▸ REQUEST: Print the material between the line holding "Collapse the Stores section in sidebar" and the line holding "coord(358,258)", inclusive, reproducing every line exactly.

▸ DATA LINES:
· · · · · · ·

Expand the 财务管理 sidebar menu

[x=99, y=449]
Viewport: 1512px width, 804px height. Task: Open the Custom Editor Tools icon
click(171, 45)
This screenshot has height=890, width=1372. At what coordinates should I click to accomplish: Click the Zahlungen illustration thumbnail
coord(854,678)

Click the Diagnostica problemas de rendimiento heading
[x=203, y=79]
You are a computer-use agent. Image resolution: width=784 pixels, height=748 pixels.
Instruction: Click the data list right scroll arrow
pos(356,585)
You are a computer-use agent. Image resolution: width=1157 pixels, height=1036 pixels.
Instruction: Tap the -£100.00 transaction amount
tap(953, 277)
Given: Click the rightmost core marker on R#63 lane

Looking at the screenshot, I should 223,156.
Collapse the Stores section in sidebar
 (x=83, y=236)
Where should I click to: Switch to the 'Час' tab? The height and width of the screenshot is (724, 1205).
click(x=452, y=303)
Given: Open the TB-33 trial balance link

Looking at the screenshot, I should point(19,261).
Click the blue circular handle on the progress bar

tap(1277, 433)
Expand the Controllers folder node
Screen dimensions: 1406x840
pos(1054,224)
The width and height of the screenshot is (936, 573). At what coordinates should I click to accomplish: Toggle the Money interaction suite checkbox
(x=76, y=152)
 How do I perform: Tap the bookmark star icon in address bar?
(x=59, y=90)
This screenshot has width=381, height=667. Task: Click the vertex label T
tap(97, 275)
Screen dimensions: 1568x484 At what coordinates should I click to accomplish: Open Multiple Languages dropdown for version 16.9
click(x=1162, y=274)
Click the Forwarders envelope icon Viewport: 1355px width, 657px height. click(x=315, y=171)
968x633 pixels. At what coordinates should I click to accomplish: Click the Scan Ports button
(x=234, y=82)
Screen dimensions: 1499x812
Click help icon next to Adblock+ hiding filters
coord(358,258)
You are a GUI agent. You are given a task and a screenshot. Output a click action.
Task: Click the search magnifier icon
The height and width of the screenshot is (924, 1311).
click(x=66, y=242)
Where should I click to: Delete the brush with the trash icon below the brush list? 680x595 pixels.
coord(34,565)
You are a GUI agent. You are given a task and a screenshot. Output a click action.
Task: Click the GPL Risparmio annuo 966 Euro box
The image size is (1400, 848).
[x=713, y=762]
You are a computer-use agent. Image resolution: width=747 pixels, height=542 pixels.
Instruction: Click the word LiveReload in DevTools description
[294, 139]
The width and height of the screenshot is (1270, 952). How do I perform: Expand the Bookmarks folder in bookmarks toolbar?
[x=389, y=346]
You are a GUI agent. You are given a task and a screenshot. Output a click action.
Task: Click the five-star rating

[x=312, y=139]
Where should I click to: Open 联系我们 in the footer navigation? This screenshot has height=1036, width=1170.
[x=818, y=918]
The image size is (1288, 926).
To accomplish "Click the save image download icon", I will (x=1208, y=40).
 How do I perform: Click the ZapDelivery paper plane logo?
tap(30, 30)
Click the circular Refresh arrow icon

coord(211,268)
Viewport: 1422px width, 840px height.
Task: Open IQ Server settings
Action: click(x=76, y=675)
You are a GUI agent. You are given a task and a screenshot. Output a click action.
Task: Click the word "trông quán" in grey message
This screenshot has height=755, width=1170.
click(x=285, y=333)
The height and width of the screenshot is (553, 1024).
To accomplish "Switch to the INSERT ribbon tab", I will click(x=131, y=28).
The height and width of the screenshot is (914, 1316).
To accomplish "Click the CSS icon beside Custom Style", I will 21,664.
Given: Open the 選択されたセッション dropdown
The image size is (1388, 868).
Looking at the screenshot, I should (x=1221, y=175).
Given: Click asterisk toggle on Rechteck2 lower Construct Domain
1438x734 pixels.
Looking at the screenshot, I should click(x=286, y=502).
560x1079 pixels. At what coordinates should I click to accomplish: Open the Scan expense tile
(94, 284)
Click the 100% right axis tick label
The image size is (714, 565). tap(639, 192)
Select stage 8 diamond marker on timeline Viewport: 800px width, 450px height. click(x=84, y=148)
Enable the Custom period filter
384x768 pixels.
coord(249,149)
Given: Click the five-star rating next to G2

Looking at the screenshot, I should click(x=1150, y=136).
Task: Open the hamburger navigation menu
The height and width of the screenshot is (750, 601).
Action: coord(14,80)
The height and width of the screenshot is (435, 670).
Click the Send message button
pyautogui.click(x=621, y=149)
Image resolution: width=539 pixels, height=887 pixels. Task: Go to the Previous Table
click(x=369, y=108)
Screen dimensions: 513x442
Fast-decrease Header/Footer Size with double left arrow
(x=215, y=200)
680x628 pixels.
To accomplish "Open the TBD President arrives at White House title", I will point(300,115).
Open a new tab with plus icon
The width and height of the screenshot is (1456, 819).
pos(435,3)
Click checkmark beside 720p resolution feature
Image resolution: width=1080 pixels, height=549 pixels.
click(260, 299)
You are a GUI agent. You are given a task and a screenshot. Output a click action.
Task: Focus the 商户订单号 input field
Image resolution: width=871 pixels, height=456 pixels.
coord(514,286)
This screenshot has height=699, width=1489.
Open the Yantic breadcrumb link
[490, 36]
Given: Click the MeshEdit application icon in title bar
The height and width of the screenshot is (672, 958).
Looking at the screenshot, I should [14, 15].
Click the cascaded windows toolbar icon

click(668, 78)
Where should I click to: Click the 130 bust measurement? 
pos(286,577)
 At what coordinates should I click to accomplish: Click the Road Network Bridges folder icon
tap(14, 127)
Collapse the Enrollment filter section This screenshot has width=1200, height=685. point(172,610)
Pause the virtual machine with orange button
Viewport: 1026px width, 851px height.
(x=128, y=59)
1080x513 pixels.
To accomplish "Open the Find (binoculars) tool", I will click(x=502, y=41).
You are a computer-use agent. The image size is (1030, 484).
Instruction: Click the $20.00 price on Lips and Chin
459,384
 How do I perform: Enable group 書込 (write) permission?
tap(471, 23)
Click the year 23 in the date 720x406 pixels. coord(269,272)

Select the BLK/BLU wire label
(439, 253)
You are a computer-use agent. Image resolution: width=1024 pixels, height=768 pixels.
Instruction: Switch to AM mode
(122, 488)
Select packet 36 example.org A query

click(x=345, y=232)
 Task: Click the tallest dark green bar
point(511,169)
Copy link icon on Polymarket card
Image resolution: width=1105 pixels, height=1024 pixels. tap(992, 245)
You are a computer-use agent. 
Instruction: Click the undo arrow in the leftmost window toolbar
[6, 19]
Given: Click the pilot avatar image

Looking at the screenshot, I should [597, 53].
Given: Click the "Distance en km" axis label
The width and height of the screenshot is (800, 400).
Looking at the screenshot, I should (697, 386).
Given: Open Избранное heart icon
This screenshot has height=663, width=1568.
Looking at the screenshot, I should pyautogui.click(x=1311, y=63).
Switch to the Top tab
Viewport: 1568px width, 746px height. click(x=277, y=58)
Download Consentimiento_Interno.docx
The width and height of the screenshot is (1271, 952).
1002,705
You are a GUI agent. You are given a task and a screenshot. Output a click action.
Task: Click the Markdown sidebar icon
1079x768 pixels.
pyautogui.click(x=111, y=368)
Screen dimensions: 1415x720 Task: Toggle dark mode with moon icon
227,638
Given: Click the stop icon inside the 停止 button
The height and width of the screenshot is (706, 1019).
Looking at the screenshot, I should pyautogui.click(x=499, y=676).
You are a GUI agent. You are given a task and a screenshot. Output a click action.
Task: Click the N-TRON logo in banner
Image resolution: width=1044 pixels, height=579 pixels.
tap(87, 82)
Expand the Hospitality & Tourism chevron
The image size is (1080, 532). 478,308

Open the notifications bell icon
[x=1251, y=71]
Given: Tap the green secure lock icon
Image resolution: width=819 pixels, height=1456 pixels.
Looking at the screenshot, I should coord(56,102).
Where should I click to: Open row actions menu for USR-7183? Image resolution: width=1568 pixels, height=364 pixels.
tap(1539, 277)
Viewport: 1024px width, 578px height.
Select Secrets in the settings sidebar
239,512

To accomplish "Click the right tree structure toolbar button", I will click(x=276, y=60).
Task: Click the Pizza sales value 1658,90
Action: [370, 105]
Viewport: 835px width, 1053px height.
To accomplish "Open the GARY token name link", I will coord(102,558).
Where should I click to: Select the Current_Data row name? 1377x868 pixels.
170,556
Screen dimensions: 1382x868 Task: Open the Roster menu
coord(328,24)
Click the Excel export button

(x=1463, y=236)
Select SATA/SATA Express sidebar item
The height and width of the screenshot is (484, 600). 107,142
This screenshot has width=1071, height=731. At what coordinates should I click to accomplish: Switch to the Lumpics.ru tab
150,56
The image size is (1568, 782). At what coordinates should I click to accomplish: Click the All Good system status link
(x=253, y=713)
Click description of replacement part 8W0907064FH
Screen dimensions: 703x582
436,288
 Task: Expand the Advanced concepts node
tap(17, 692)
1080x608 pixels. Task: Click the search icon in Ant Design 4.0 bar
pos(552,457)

· · · · · · ·

▸ EXERCISE ANSWER:
Collapse the Stores section in sidebar
 (x=83, y=236)
Where should I click to: Switch to the 'Час' tab? The height and width of the screenshot is (724, 1205).
click(x=452, y=303)
Given: Open the TB-33 trial balance link

Looking at the screenshot, I should point(19,261).
Click the blue circular handle on the progress bar

tap(1277, 433)
Expand the Controllers folder node
Screen dimensions: 1406x840
pos(1054,224)
The width and height of the screenshot is (936, 573). At what coordinates should I click to accomplish: Toggle the Money interaction suite checkbox
(x=76, y=152)
 How do I perform: Tap the bookmark star icon in address bar?
(x=59, y=90)
This screenshot has width=381, height=667. Task: Click the vertex label T
tap(97, 275)
Screen dimensions: 1568x484 At what coordinates should I click to accomplish: Open Multiple Languages dropdown for version 16.9
click(x=1162, y=274)
Click the Forwarders envelope icon Viewport: 1355px width, 657px height. click(x=315, y=171)
968x633 pixels. At what coordinates should I click to accomplish: Click the Scan Ports button
(x=234, y=82)
Screen dimensions: 1499x812
Click help icon next to Adblock+ hiding filters
coord(358,258)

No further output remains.